▸ Reading text:
In 1895, a year before Guglielmo Marconi patented his invention, Dr Bose invented wireless telegraphy and demonstrated its functioning in public. Although he did invaluable work in science, but it is very sad that his work was recognised in India only when the western world acknowledged its importance. He founded the Bose Research Institute, the first scientific research institute in India at Kolkata in 1907, devoted mainly to the study of plants. Sir Neville Mott, Nobel Laureate in 1977 for his own contribution to solid-state electronics, remarked that “JC Bose was at least 60 years ahead of his time”. Dr Bose made a number of pioneering discoveries in plant physiology. He used his own invention, the Crescograph to measure plant response to various stimuli and thereby scientifically proved the parallelism between animal and plant tissues.

Dr Bose was the first Indian to be admitted in person to the Royal Institution of London. In January 1897 he delivered a Friday Evening Discourse there, the most prestigious platform for announcing new discoveries at that time. It was Michael Faraday (1791-1867) who started the Friday Evening Discourse in 1826. Some of the most prominent British scientists worked in the Royal Institution participated in these discourses. In this lecture, Dr Bose demonstrated his devices for the generation and detection of radio waves. In 1920 he became the first Indian scientist to be elected as fellow of the prestigious Royal Society.

▸ Parts of the exercise:
[1] According to the passage about Dr Bose, in what year did he found the Bose Research Institute in Kolkata?
[2] Please copy the passage about Dr Bose word for word between "Dr Bose was" and "prestigious Royal Society.", inclusive.

▸ Information supplied:

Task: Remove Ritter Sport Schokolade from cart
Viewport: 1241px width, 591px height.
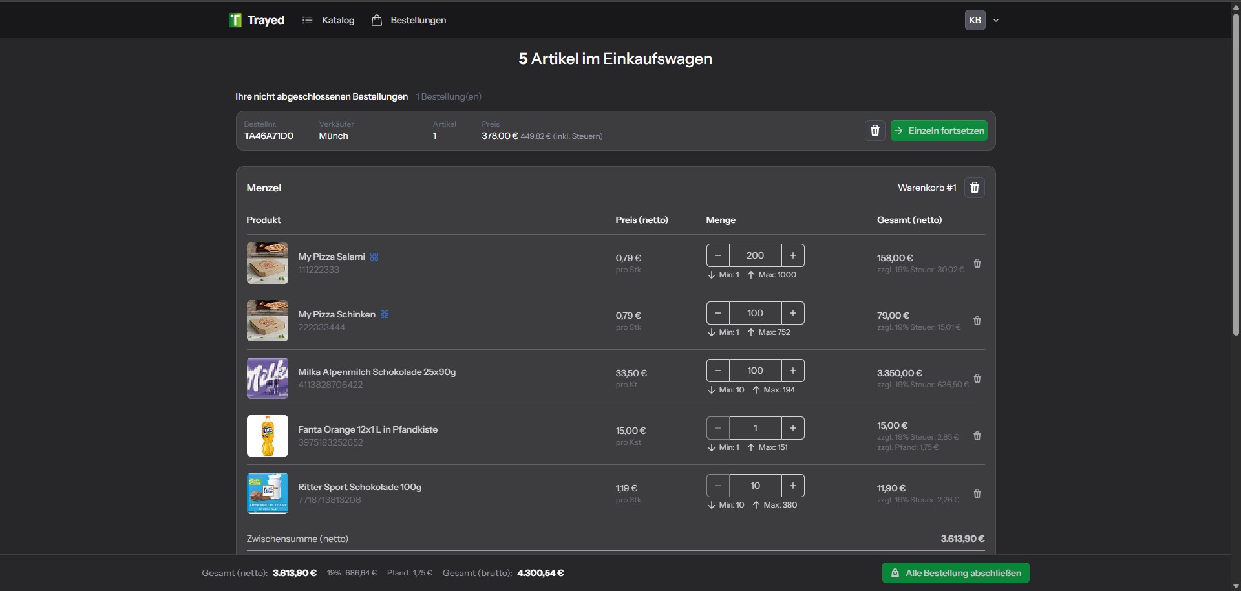Action: [x=977, y=493]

▸ Per-task outputs:
[1] 1907

[2]
Dr Bose was the first Indian to be admitted in person to the Royal Institution of London. In January 1897 he delivered a Friday Evening Discourse there, the most prestigious platform for announcing new discoveries at that time. It was Michael Faraday (1791-1867) who started the Friday Evening Discourse in 1826. Some of the most prominent British scientists worked in the Royal Institution participated in these discourses. In this lecture, Dr Bose demonstrated his devices for the generation and detection of radio waves. In 1920 he became the first Indian scientist to be elected as fellow of the prestigious Royal Society.